*** Opening Exercise data ***
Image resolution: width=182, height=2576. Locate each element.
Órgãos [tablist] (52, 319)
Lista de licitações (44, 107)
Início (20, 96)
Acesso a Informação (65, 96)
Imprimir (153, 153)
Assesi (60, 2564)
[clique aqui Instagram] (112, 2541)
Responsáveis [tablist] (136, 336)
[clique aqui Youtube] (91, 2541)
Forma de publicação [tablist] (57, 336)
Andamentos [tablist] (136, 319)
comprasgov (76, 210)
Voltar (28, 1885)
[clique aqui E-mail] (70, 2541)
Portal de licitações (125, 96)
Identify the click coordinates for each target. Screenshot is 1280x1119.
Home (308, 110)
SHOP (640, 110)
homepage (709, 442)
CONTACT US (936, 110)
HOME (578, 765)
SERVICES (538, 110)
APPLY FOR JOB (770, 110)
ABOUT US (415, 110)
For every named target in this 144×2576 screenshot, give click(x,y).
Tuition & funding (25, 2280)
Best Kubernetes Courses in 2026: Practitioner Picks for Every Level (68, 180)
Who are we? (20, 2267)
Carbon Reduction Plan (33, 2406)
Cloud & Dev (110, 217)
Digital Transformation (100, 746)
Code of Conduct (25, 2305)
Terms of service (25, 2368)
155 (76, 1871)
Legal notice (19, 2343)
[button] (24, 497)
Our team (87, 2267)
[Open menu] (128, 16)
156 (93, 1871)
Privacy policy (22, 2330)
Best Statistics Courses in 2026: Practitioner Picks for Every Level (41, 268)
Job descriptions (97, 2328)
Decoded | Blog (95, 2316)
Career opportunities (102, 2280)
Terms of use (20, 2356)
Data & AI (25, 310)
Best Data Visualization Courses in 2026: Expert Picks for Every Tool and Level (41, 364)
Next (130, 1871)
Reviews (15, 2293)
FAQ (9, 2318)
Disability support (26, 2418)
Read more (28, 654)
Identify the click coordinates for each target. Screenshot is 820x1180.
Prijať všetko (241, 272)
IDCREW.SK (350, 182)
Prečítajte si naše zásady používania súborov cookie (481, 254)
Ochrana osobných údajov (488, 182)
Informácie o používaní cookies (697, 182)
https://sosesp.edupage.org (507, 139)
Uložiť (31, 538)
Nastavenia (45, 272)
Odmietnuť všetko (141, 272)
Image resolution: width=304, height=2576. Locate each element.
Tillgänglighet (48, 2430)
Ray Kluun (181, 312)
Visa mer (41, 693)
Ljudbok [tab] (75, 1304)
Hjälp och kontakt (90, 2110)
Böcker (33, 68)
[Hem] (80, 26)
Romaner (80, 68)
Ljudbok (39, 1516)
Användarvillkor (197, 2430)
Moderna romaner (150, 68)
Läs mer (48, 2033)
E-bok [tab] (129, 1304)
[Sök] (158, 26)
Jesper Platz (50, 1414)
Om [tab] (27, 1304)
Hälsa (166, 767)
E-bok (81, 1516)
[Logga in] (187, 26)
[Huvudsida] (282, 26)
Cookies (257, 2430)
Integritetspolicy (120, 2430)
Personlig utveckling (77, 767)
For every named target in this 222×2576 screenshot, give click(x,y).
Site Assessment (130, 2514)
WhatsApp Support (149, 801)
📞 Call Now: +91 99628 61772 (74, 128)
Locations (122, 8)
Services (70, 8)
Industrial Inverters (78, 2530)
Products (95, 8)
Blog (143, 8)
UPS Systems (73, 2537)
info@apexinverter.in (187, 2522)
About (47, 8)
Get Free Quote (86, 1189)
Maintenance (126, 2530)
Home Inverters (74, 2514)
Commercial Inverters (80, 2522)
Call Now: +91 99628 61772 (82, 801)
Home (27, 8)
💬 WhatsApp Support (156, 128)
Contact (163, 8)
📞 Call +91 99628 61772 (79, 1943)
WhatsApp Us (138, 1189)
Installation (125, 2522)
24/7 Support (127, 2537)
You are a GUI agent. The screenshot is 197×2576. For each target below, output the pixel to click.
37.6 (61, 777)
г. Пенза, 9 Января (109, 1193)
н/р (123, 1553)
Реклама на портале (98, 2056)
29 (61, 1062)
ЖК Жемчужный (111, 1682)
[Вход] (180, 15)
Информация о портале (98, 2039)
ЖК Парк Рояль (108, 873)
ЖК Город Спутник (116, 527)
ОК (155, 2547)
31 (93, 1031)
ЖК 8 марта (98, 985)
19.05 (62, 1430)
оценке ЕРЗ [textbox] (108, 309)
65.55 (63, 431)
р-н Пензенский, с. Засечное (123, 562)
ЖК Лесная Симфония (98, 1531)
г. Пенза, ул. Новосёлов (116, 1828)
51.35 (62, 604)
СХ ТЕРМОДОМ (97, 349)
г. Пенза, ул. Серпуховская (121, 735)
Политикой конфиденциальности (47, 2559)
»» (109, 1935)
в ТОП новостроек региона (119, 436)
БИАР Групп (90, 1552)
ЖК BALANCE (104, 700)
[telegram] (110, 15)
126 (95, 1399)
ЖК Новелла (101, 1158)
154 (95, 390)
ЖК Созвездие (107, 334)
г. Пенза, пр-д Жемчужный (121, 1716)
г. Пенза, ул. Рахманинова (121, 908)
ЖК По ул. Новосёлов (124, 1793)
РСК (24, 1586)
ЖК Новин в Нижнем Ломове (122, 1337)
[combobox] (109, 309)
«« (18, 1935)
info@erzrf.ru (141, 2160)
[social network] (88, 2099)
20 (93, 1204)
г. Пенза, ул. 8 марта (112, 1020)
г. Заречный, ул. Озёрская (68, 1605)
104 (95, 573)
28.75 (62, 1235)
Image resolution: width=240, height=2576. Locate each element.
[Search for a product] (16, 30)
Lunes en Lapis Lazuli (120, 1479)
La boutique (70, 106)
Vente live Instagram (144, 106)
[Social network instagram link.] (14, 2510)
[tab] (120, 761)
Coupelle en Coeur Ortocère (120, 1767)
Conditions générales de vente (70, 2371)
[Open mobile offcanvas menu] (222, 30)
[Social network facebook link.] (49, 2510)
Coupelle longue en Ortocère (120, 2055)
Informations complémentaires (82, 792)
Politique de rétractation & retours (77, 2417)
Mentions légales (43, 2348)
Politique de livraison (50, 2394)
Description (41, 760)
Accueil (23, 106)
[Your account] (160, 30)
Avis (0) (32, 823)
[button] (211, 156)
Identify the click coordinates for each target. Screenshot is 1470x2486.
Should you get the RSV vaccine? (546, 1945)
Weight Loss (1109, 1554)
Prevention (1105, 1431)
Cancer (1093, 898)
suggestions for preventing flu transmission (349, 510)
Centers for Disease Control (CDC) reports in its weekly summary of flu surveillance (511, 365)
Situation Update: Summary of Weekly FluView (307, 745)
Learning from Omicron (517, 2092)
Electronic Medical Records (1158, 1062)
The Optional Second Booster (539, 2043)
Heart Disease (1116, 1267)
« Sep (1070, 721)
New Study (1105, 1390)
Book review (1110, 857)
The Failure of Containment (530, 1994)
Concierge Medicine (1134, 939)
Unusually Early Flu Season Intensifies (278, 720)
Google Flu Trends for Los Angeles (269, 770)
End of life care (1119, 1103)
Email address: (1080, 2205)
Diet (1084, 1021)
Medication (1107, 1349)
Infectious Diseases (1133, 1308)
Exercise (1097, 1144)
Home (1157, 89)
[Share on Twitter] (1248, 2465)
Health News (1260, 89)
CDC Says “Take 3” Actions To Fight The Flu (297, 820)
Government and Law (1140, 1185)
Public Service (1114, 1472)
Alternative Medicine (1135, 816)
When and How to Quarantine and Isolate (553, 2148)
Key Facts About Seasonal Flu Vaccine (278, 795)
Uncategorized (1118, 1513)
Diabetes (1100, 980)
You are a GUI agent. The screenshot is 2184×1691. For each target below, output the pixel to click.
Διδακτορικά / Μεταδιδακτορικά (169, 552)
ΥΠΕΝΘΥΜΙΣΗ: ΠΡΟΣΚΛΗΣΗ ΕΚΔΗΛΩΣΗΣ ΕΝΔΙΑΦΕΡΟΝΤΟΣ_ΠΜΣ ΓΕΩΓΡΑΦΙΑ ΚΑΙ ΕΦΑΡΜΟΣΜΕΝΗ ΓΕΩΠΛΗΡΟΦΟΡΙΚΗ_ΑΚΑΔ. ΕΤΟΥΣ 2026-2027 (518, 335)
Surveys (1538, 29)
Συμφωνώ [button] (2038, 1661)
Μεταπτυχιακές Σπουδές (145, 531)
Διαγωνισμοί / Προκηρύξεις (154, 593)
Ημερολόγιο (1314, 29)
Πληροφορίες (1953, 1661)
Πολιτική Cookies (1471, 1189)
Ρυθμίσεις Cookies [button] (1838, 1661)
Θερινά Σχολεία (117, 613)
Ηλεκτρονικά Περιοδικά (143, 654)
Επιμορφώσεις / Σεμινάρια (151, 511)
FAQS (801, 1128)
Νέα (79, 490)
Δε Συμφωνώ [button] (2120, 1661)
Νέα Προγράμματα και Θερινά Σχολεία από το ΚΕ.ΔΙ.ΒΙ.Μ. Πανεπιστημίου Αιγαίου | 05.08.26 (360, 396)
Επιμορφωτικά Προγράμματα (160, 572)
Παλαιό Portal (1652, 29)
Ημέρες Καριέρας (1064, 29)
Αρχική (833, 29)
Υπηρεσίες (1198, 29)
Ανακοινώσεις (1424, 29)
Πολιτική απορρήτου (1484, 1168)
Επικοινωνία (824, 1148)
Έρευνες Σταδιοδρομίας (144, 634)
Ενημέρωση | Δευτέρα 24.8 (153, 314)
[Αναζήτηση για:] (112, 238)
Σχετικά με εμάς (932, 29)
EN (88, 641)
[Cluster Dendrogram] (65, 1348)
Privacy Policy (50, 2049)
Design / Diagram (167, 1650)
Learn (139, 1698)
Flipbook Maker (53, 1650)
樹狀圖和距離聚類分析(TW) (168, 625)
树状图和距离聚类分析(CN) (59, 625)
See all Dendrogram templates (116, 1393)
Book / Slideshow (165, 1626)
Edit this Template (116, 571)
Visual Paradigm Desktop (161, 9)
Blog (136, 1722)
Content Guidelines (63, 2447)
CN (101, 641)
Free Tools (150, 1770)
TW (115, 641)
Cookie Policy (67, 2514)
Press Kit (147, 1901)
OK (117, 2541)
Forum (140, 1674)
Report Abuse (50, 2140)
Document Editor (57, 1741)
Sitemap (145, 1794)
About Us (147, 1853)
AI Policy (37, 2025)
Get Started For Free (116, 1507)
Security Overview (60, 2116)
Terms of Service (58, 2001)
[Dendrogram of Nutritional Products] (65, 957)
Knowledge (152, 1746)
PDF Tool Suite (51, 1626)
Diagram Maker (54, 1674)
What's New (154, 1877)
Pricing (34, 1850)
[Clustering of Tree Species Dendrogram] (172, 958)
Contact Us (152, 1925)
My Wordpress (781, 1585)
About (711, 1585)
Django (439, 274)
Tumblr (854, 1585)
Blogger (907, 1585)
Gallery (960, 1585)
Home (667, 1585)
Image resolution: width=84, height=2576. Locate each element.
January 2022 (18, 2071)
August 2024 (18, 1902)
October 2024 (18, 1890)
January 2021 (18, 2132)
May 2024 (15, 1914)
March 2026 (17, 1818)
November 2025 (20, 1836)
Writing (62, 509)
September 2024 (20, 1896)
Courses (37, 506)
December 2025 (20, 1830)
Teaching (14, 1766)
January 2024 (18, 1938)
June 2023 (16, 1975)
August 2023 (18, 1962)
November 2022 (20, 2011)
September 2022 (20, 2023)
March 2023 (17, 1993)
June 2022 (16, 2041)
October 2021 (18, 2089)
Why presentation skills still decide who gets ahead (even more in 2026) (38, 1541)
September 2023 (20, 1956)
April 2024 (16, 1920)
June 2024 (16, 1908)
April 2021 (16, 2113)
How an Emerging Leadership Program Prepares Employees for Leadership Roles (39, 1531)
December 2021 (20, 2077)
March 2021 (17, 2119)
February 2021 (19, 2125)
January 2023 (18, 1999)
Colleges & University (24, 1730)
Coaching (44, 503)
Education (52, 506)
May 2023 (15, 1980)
*** Closing Exercise data ***
■ What you have to do
Those lines above that contain the string "Best" should be returned.

■ Result of the exercise
Best Kubernetes Courses in 2026: Practitioner Picks for Every Level (68, 180)
Best Statistics Courses in 2026: Practitioner Picks for Every Level (41, 268)
Best Data Visualization Courses in 2026: Expert Picks for Every Tool and Level (41, 364)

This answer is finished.